Reproduce the items word for word, beginning at the line that contains "Toggle the column view icon top right" and stopping after the line that contains "pos(345,254)". Leave the pictures out of your answer.
---- Given records
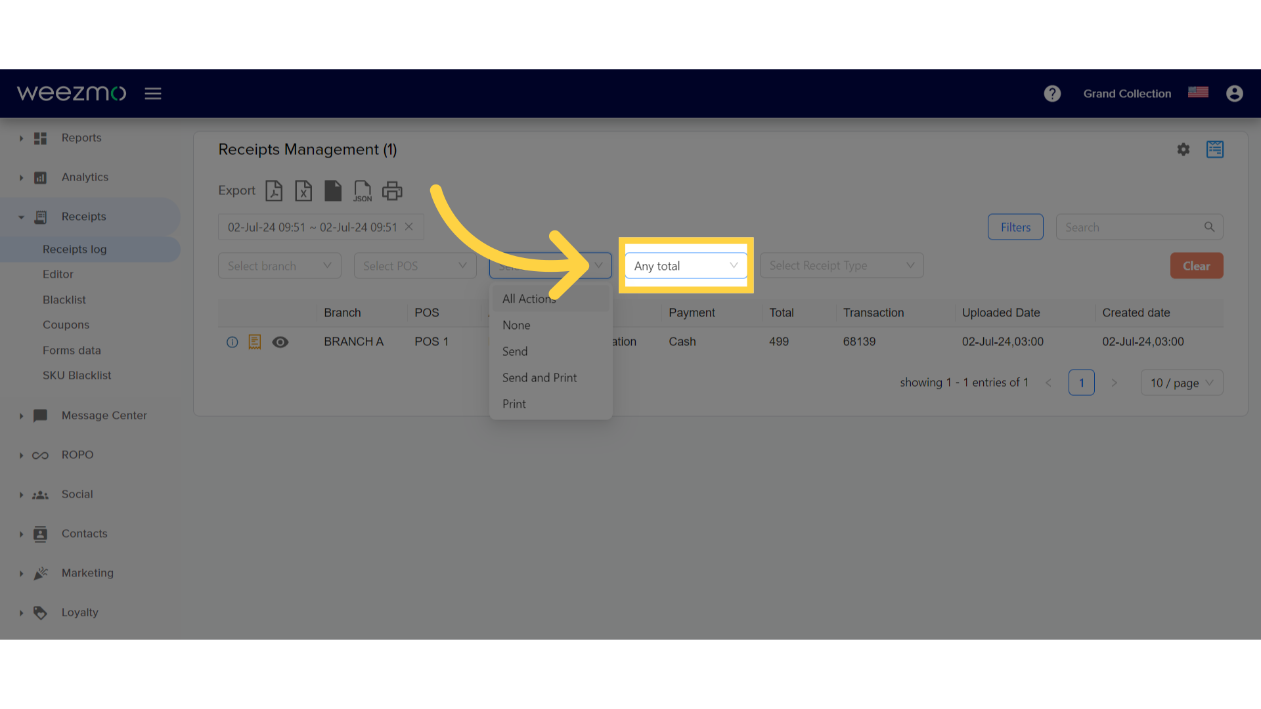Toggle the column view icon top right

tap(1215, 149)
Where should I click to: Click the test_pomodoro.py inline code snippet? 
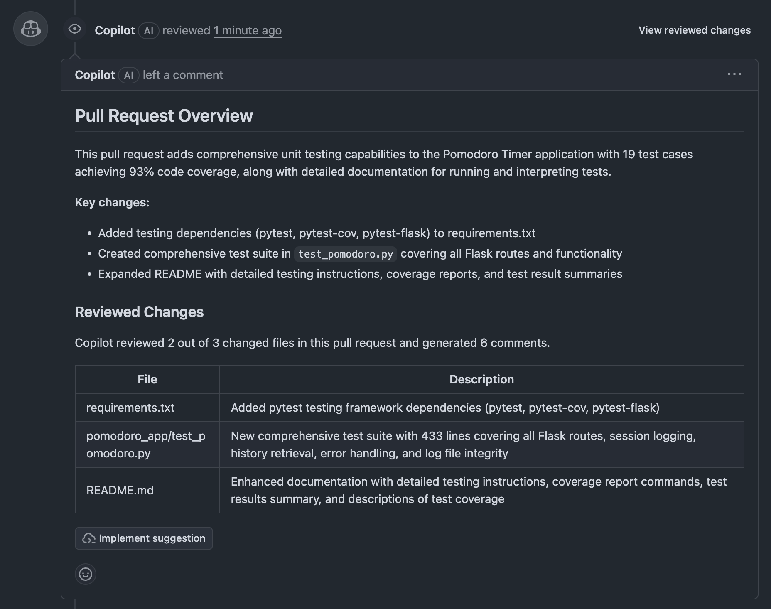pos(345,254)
--------
---- Given records
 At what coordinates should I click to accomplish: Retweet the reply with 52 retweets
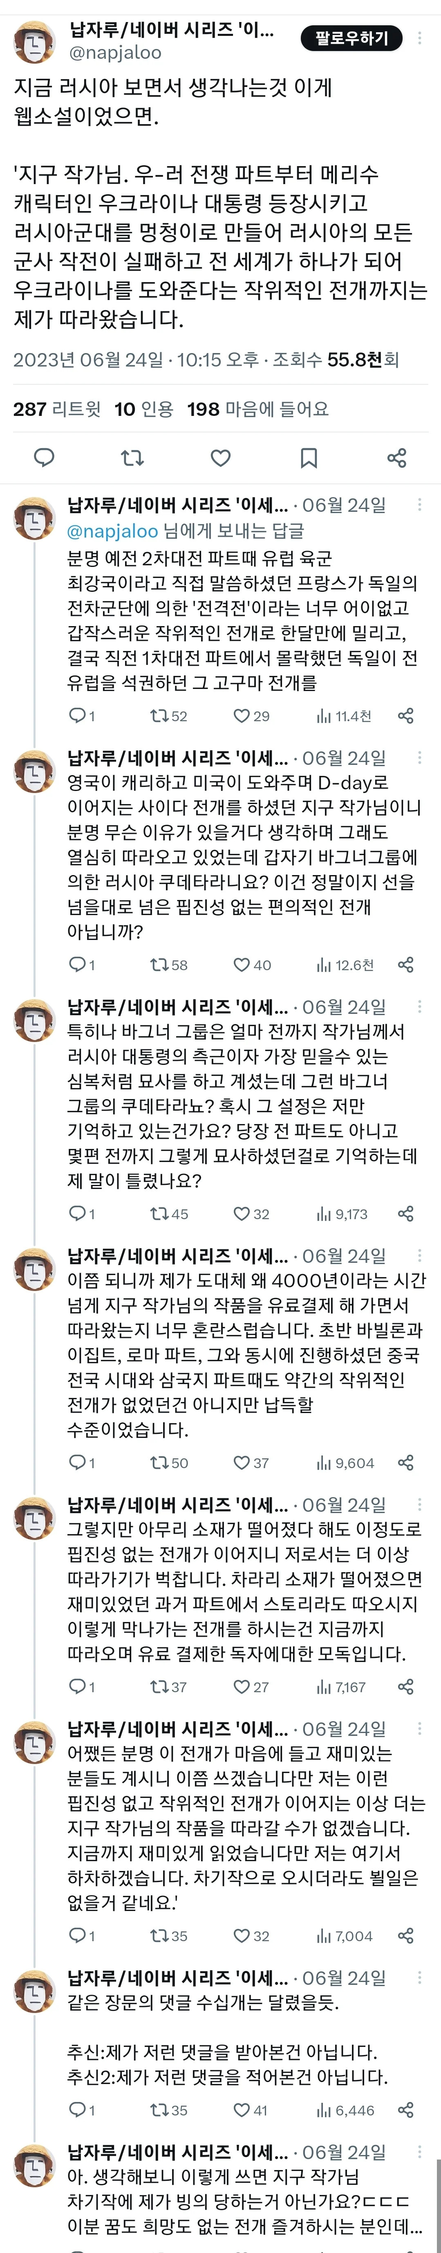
--------
→ **Result for this exercise**:
Toggle the column view icon top right

tap(1215, 149)
Where should I click to: Click the test_pomodoro.py inline code snippet? 
pos(345,254)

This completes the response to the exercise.